La Justicia condena a Sacyl a pagar 120.000 € por no detectar una perforación que costó la vida a un paciente
Una sentencia del Tribunal Superior de Justicia de Castilla y León pone en jaque la atención sanitaria en nuestra comunidad. La justicia ha condenado a la Consejería de Sanidad a pagar 120.000 euros a la familia de un hombre que murió por una perforación intestinal que no fue detectada a tiempo en un hospital de Ávila.
Este caso no es un hecho aislado, pero revela cómo errores en la atención pueden tener consecuencias fatales. El paciente acudió al hospital por dolor y estreñimiento, síntomas que inicialmente se diagnosticaron como un simple dolor abdominal.
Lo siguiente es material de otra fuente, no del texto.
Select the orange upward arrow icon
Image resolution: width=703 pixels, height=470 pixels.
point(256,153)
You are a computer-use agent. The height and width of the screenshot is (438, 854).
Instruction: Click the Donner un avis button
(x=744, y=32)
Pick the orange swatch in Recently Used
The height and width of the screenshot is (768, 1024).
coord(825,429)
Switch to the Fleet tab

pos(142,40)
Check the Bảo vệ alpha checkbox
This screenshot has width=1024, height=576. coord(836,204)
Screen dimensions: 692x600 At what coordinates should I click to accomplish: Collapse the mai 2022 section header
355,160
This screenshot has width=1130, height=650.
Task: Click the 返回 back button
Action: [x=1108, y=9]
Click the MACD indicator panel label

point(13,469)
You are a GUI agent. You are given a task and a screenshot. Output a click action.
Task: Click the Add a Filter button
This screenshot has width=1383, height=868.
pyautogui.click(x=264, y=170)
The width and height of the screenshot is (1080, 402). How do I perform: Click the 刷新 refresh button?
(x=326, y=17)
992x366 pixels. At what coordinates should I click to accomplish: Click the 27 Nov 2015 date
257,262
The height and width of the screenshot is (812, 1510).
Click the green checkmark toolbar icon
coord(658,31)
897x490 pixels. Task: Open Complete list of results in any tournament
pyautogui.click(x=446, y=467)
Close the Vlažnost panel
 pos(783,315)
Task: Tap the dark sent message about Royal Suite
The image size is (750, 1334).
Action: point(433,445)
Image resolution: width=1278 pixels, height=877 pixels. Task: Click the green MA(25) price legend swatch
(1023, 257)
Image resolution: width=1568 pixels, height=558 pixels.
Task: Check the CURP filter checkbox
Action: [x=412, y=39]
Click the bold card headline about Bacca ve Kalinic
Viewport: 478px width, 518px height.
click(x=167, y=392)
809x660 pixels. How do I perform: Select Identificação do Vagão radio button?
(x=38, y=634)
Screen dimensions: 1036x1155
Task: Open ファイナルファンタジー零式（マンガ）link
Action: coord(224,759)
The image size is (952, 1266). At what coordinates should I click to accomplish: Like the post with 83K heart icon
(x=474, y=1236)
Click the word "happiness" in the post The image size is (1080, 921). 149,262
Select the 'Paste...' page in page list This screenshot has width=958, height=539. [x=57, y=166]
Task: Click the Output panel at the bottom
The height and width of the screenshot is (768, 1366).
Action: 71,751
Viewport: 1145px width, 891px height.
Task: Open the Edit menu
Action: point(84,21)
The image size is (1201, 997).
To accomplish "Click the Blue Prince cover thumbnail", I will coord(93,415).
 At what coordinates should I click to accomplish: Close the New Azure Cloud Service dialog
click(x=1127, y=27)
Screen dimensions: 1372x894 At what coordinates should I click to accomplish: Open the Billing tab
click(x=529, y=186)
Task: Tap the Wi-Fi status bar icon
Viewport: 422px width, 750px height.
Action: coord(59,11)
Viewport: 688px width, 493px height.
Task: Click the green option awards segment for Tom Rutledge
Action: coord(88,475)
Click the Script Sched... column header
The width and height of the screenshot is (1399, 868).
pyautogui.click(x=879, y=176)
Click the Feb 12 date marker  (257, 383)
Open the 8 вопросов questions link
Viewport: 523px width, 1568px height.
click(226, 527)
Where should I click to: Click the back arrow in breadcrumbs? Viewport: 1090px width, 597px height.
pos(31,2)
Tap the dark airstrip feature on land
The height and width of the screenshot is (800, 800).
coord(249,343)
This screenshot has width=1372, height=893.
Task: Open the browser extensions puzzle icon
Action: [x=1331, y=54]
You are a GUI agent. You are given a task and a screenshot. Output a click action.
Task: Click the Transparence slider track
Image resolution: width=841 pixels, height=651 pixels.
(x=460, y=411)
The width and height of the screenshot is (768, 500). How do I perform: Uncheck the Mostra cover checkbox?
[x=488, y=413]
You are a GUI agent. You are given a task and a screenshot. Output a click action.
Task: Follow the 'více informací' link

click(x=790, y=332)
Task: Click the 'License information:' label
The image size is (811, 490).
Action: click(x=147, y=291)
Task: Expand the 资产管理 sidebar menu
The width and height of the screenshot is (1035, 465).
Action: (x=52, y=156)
Sin embargo, la falta de una exploración más exhaustiva, como un TAC, impidió detectar una diverticulitis perforada que, dos días después, le costó la vida.
Lo alarmante es que la justicia ha considerado que, si se hubiera realizado esa prueba, las posibilidades de salvarle habrían sido mayores. Aunque no se puede asegurar que el resultado final hubiera cambiado, sí hay una pérdida de oportunidad que no debe olvidarse. Esto abre un debate sobre la calidad y la rapidez en la atención sanitaria en hospitales públicos.
Para los ciudadanos, esto significa que en nuestras visitas médicas, especialmente en emergencias, la atención debe ser exhaustiva y no dejar nada en el aire. La prevención y el diagnóstico temprano pueden marcar la diferencia entre la vida y la muerte. Con esta condena, la justicia recuerda que también los hospitales deben responder por su trabajo, y que la buena atención no es solo una cuestión de buena voluntad, sino de derechos y responsabilidades.
Ahora, los familiares afectados pueden recurrir la sentencia si consideran que hay más errores o que la indemnización no es suficiente. También, es un aviso importante para que los pacientes y sus familias exijan una atención de calidad y no se conformen con diagnósticos superficiales. La sanidad pública debe seguir perfeccionándose, y en caso de errores, hacerse responsable para evitar futuras tragedias.